Plaintiff misunderstands the meaning of the term “undeliverable” on a Bankruptcy Noticing Center certificate of notice. That notation on such a notice means only that the Court was not provided with an address to which to send the document and the document was therefore not mailed to the entity listed. The notation does not mean that the document was returned to the Court by the United States Postal Service as undeliverable. Conversely, the absence of such a notation on a certificate of notice does not mean that the document was not returned to the Court by the United States Postal Service as undeliverable. The Court finds that Defendant did not receive any of the improperly served documents.

The Court turns to the issue of whether Defendant knowingly sat on its rights and did not give an acceptable reason for the delay. The Court finds that to the extent a time limitation in filing the Motion to Set Aside Default is invoked, Defendant did not knowingly sit on its rights and Mr. Struck offered an acceptable reason for the delay between the time he became aware of the Default Judgment and the filing of the Motion to Set Aside. Almost immediately upon becoming aware of the Default Judgment, Mr. Struck sent a letter to the Court seeking relief. Approximately a week later, Mr. Struck called the Court inquiring as to whether the letter was received. At the conclusion of that telephone call, Mr. Struck, believed, albeit mistakenly, that the matter was resolved. While Mr. Struck exchanged a number of e-mails with Plaintiff’s counsel during November and December 2014 by which Plaintiff’s counsel informed him of Plaintiff’s position that the Default Judgment was valid, Mr. Struck testified that he instead relied on his conversation with the Clerk and opted to believe that the matter “was taken care of.” [2] Additionally, he received no response from Plaintiff to his e-mail requesting a copy of the Motion to Strike. On July 23, 2015, within a week or so of realizing that the Default Judgment had not been set aside, Mr. Struck filed Motion to Reopen, Motion to Set Aside, and Request to Expedite. Within a week of the July 30, 2015 entry of the Orders Striking, Defendant retained an attorney and filed the Motion to Set Aside. Upon a review of the chronology of events and Mr.
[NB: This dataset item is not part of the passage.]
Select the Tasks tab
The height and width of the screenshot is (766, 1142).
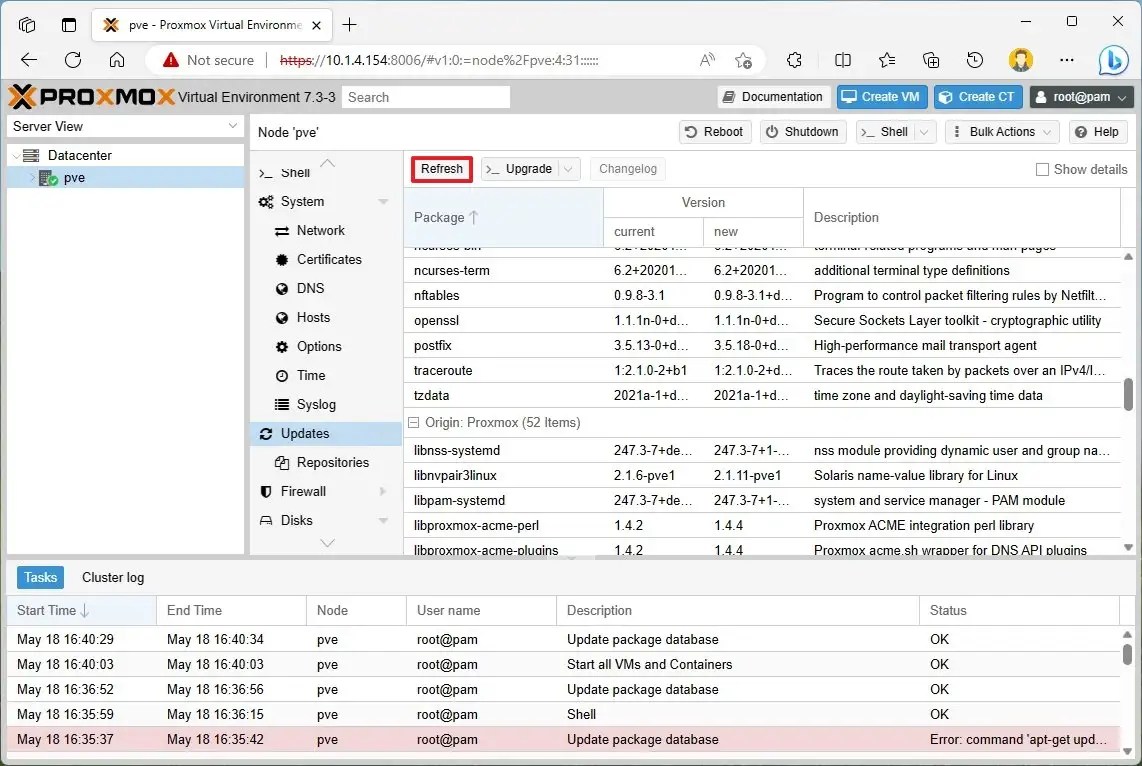point(40,577)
Struck’s explanation, the Court finds that Defendant satisfied its burden of proving that the Default and Default Judgment should be set aside. [3] The Court will enter a separate order consistent with these Findings of Fact and Conclusions of Law.

[1] That having been said, the Court presumes that Defendant would not have sought the involvement of the Court and its attendant resources if Defendant did not have a meritorious defense.

[2] The Court makes no determination as to whether Mr. Struck’s belief was reasonable, only that it was in fact his belief.

[3] Having found that the Default and Default Judgment are due to be set aside under Rule 60(b)(4), the Court need not address whether Defendant is entitled to relief from the Default and Default Judgment pursuant to paragraph (b)(6) of Rule 60. However, it is clear that paragraph (b)(6) [potentially] applies only to cases that do not fall within paragraphs 1-5 of Rule 60(b). United States v. Real Prop. and Residence, 920 F.2d 788, 791 (11th Cir. 1991) . In other words, grounds assertable but failing to meet the standards of Rule 60(b)(1)-(5) may not be asserted under Rule 60(b)(6). 12 Moore’s Federal Practice, § 60.48[2] at 60-184 (3d ed. 2002). The reason offered for relief from the Default and Default Judgment is that the Complaint was not properly served upon Defendant and the Default Judgment is therefore void. Because that basis for relief is assertable under Rule 60(b)(4), it would not form a basis for relief under Rule 60(b)(6).